In this sense, the issues at stake go far beyond the organisational question as such. In particular, the issue of confidence touches all the aspects of the life of the proletariat and of the work of revolutionaries - just as the loss of confidence in the class can manifest itself equally in the abandonment of programmatic and theoretical acquisitions.

1. The effects of the counter-revolution on the self-confidence and the tradition of solidarity of the contemporary generations of the proletariat.

a) In the history of the Marxist movement we do not find a single fundamental text written about either confidence or solidarity. On the other hand these questions are at the very heart of many of the most basic contributions of Marxism, from the German Ideology and the Communist Manifesto to Social Reform or Revolution? and State and Revolution. The absence of a specific discussion about these questions in the workers movement of the past is not a sign of their relative unimportance. Quite the contrary. These questions were so fundamental and self evident that they were never posed in themselves, but always in reply to other problems raised.

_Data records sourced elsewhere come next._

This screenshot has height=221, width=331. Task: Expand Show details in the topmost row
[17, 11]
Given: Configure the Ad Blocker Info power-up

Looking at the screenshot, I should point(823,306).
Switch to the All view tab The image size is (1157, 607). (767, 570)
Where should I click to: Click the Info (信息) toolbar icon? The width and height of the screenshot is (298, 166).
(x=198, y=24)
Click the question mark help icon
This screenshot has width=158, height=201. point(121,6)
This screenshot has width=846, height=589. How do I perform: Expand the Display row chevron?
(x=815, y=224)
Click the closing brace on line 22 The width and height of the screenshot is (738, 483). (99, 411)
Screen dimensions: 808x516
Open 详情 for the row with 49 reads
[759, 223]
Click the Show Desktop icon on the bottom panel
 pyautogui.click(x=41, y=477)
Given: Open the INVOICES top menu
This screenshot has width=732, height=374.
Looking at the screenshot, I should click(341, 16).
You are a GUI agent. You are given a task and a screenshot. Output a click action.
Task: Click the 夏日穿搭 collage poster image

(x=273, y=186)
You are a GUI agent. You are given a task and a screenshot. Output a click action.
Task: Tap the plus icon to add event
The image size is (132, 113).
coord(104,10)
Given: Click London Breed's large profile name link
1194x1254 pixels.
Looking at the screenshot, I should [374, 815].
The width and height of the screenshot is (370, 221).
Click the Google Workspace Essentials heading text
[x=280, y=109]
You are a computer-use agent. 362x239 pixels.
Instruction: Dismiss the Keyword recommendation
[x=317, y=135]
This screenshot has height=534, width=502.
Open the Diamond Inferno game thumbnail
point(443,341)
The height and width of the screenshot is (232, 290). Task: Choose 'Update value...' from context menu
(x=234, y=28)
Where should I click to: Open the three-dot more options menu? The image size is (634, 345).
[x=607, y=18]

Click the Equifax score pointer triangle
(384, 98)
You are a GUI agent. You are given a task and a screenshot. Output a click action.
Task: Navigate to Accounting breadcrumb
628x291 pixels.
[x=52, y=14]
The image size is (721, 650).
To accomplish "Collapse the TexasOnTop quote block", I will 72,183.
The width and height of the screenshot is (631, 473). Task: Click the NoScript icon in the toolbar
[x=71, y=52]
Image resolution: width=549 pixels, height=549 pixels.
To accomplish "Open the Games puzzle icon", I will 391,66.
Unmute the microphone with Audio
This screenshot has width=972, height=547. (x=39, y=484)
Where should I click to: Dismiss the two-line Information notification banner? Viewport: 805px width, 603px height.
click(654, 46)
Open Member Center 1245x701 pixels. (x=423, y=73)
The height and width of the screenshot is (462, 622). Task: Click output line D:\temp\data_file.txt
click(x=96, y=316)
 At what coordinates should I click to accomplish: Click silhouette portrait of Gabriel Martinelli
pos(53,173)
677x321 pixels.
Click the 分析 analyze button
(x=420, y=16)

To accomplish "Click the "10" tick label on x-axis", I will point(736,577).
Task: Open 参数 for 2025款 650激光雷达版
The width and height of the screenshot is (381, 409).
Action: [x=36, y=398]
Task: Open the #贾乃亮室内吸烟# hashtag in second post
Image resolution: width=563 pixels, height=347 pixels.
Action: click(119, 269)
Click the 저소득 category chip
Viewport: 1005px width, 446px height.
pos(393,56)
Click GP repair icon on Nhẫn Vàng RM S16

If today we are obliged to devote a specific debate and a theoretical study to these questions, it is because they have lost their "self evidence".

This is the result of the counter- revolution that began in the 1920s and the break in organic continuity it caused among proletarian political organisations. For this reason, concerning the accumulation of self-confidence and living solidarity within the workers movement, it is necessary to distinguish two distinct phases in the history of the proletariat. During the first phase, extending from the beginnings of its self affirmation as an autonomous class until the revolutionary wave of 1917-23, the working class was able, despite the series of often bloody defeats it suffered, to more or less continuously develop its self confidence and its political and social unity. The most important manifestations of this capacity were, in addition to the workers struggle itself, the development of a socialist vision, of a theoretical capacity, and of a political revolutionary organisation. This process of accumulation, the work of decades and of generations, was interrupted and even reversed by the counter-revolution. Only tiny revolutionary minorities were able to maintain their confidence in the proletariat in the decades that followed. The historic resurgence of the working class in 1968, by ending the counter-revolution, began to once again reverse this tendency. However, the new expressions of self confidence and class solidarity by this new and undefeated proletarian generation remained for the most part rooted in the immediate struggles. They were not yet based to the same extent as before the counter-revolution on a socialist vision and political formation, on a class theory, and on the passing on of accumulated experience and understanding from one generation to the next. In other words: the historic self confidence of the proletariat, and its traditions of active unity and collective combat belong to the aspects of its combat which have suffered most from the break in organic continuity. Equally, they are among the most difficult aspects to re-establish, since they depend more than many others on a living political and social continuity. This in turn gives rise to a particular vulnerability of the new generations of the class and its revolutionary minorities.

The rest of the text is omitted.